(Items from a data source)
──────

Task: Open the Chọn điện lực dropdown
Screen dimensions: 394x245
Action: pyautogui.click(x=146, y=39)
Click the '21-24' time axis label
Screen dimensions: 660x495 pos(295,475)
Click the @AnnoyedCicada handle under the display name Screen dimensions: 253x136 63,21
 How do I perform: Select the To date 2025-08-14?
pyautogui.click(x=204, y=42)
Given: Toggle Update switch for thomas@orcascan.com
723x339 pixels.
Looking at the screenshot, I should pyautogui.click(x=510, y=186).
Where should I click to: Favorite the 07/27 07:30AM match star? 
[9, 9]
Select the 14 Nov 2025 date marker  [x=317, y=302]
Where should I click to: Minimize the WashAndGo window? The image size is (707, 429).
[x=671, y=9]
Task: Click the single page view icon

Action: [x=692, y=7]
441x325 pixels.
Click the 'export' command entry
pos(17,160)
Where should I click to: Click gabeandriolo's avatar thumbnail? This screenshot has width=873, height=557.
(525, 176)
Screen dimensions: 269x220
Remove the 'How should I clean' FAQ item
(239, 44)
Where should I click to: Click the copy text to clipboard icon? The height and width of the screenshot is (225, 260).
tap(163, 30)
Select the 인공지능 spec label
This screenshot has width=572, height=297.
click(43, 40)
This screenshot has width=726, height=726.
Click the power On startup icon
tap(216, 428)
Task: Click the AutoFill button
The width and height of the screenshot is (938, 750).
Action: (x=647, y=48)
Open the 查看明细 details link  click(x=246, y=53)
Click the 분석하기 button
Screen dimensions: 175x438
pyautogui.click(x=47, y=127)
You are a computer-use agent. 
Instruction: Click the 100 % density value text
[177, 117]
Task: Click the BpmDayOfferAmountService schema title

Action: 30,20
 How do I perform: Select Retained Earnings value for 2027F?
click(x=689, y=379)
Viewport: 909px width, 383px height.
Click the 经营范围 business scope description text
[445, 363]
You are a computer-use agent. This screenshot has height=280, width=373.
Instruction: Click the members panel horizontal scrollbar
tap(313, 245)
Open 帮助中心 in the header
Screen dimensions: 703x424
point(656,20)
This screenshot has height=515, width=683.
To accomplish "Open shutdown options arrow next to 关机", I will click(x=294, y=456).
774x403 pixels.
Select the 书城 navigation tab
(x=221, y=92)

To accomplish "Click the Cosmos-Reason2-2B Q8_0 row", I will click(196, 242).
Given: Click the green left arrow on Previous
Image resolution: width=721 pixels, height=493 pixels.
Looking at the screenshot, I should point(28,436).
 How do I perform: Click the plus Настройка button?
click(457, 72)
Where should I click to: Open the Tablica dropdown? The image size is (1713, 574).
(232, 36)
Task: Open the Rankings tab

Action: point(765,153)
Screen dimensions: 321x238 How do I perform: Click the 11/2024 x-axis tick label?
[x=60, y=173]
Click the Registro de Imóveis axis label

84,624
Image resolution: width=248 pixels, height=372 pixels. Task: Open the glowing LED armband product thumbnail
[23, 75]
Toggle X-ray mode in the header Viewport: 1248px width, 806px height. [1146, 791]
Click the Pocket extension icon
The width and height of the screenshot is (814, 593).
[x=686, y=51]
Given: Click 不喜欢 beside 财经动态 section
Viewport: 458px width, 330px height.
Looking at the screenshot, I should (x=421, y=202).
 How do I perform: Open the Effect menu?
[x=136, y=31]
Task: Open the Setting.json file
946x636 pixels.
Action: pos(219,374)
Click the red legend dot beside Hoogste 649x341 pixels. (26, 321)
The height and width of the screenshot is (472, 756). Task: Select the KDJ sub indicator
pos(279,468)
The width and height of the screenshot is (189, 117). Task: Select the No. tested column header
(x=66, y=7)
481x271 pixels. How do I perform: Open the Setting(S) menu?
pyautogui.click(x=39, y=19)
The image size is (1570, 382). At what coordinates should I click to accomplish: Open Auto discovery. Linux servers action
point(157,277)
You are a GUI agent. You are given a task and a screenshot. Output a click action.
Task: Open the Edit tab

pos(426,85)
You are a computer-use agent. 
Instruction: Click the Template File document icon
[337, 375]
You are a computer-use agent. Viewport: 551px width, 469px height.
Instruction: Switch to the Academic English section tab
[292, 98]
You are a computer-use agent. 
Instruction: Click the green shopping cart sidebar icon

──────

Problem requirements
Go through the entries line by line and count those with "will". Give only the count.

Reply to the task
2